On Kawara
Appearance
On Kawara (December 24,, 1932 – June 27, 2014) was a Japanese conceptual artist, who lived in New York City from 1965.
This article about an artist is a stub. You can help out with Wikiquote by expanding it! |
Quotes
[edit]- In a certain sense the phrase "I am still alive" can never be sent as it cannot be received by the addressee instantaneously...It is only valid at the very instant that it is being written, and in the very next second it no longer is a certainty. If the addressee receives the telegram a few hours or days later and reads it, he merely knows that the sender was alive at the very instant the telegram was sent. But when he is reading the telegram, he is totally uncertain if the content of the text is still relevant or if it is still valid The difference, the small displacement between sending and receiving, is that particular unseizable glimpse of the presence of the artist. Likewise, it is a sentence of self-reassurance..."I am still alive." The activity of telling oneself and the world "I am still alive."

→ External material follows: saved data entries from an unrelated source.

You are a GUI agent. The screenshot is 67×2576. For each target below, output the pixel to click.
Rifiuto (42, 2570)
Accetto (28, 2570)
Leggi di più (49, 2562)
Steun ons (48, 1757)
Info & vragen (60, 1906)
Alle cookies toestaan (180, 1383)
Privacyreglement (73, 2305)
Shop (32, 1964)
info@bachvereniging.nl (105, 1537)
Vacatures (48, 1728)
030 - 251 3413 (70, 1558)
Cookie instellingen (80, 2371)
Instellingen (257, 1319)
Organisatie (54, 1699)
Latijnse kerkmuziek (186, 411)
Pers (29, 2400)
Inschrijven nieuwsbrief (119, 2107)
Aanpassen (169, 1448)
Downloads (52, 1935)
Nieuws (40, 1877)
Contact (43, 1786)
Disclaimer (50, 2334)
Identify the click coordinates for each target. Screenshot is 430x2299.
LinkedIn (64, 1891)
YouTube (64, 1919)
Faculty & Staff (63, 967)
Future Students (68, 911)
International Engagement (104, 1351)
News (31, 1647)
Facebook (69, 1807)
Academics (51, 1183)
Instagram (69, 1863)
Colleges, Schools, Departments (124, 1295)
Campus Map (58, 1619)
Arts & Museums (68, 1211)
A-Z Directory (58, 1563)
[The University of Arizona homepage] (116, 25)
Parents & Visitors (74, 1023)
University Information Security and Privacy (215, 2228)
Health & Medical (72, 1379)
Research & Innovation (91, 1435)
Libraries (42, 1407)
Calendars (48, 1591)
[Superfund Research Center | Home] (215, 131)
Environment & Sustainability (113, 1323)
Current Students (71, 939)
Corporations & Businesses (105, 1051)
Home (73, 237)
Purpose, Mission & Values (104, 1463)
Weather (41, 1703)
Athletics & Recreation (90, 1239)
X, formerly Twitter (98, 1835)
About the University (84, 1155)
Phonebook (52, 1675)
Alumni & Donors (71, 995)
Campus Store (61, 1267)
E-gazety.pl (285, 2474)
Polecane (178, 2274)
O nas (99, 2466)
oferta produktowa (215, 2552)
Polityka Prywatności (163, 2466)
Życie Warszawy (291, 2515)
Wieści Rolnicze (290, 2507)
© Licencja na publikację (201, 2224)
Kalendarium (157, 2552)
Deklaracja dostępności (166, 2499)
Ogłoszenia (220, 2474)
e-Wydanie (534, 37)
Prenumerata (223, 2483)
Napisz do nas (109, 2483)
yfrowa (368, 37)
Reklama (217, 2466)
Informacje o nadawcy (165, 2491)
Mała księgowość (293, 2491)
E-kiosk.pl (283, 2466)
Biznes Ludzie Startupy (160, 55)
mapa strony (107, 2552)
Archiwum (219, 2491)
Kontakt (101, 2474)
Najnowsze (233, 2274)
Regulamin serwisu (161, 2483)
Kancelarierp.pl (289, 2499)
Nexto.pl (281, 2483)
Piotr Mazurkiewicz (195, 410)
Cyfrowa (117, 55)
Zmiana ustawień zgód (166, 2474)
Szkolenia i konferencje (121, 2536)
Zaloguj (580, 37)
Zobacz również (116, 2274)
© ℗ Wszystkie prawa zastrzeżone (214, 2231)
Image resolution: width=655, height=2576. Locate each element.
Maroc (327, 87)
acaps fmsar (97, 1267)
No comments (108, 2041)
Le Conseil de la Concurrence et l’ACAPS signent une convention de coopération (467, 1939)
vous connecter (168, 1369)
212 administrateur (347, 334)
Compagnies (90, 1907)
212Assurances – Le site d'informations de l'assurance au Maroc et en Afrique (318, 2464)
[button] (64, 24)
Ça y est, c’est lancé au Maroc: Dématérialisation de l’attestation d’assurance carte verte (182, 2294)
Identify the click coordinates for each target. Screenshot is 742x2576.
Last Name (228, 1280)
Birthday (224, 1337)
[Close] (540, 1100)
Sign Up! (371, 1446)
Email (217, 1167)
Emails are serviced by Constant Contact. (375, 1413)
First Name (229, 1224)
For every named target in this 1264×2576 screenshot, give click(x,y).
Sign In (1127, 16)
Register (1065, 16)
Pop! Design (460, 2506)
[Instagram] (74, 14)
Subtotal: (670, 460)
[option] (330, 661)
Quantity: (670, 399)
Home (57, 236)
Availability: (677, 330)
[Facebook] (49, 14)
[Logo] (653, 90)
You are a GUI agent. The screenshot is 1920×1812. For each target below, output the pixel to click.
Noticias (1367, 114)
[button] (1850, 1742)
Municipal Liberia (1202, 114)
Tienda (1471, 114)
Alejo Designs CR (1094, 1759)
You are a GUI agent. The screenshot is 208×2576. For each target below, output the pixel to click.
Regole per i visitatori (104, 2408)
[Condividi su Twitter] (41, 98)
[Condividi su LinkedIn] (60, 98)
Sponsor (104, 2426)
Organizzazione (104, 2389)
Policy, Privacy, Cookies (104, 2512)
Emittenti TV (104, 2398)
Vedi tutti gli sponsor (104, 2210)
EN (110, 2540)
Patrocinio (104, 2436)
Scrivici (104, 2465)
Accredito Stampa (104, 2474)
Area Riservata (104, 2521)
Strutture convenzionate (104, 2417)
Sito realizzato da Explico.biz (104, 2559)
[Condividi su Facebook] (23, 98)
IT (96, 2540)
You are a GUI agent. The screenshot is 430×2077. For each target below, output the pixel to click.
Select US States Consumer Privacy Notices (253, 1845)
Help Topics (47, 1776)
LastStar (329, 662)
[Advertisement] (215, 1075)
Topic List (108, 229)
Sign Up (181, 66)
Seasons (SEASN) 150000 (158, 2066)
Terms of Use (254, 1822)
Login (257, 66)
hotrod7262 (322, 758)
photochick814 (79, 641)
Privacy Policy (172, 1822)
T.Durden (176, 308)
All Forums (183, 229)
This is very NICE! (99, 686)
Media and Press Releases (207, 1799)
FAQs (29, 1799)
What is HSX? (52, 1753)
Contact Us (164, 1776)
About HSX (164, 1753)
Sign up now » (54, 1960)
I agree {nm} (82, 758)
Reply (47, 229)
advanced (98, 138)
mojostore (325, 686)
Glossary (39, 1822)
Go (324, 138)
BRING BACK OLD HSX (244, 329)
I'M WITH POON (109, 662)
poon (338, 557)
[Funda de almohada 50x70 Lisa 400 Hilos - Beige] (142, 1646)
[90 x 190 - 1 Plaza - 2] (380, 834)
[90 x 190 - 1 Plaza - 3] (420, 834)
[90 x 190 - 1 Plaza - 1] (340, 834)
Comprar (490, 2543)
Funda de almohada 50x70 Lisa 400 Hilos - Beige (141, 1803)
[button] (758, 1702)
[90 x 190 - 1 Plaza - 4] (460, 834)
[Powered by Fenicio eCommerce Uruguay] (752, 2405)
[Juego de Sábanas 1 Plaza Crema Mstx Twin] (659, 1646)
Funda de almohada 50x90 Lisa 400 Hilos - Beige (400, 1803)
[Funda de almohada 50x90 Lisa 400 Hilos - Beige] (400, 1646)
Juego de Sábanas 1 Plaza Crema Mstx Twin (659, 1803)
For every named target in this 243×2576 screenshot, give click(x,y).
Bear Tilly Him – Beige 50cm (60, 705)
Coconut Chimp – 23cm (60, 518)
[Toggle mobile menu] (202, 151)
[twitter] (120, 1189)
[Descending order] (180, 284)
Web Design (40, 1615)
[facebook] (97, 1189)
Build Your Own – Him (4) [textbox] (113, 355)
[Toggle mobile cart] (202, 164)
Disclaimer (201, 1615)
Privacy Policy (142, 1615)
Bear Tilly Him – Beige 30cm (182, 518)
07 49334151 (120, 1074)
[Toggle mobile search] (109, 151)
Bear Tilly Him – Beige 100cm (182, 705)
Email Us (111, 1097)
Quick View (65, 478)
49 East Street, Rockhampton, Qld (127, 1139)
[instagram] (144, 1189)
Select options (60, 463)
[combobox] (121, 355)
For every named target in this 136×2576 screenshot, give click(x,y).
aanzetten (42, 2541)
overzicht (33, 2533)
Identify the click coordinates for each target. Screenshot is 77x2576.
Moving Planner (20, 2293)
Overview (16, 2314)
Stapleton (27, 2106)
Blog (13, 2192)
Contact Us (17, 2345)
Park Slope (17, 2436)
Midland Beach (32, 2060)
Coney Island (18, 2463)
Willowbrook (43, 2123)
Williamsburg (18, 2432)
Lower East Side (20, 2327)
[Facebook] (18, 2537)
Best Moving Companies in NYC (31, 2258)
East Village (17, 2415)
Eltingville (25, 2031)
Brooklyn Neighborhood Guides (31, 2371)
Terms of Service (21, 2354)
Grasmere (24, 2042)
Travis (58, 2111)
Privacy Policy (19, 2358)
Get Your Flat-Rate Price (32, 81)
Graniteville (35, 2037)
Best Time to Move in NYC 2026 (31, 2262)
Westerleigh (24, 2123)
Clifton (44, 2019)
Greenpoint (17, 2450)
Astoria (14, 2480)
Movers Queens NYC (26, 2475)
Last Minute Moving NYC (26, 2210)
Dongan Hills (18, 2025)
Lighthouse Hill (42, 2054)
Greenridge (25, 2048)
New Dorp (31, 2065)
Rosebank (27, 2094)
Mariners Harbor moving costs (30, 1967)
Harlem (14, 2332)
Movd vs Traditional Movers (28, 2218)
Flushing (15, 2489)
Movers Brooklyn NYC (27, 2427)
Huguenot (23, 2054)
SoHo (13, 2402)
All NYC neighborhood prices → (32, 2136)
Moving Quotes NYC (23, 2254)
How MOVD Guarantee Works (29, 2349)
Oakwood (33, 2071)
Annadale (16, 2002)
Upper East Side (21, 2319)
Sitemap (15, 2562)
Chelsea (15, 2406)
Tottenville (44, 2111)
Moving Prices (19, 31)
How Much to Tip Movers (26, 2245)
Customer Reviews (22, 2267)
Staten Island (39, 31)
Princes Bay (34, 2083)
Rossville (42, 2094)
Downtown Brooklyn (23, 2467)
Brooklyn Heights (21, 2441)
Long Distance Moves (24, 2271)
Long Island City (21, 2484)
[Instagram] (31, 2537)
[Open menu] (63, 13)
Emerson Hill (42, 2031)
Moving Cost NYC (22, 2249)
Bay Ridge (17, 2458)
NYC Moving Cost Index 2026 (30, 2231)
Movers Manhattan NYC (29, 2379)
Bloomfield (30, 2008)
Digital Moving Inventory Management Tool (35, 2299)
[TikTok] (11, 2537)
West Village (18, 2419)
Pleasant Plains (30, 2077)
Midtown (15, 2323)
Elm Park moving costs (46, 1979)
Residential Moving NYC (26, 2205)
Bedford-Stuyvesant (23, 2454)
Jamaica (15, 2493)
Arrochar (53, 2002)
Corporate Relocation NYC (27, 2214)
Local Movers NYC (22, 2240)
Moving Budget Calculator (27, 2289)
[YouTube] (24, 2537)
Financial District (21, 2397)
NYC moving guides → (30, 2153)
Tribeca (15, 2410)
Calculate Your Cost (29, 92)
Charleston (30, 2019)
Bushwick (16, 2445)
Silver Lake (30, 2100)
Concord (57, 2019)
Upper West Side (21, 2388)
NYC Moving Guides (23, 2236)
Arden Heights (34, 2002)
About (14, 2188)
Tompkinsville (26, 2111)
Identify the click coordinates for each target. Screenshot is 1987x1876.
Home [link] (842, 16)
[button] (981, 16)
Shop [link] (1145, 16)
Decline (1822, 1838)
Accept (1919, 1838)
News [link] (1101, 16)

- On Kawara, "1970 Telegram," as cited in: "On Kawara Today," By greg on July 10, 2014 8:27 PM.
Quotes about On Kawara
[edit]- His most famous work, the Today Series (1966–2014), is an accumulation of thousands of "Date Paintings". In these works the date on which the painting was made is meticulously painted in white sans serif text, at the centre of a canvas coated with flat colour, with the month spelled out in the language of the place where it was made (unless the Roman alphabet was not used for the first language, in which case Kawara resorted to Esperanto). The paintings were produced in more than 112 cities worldwide. If a Date Painting was not finished by the end of the day, by midnight, he would destroy it.
- Jonathan Watkins, "On Kawara obituary," in theguardian.com, 24 July 2014.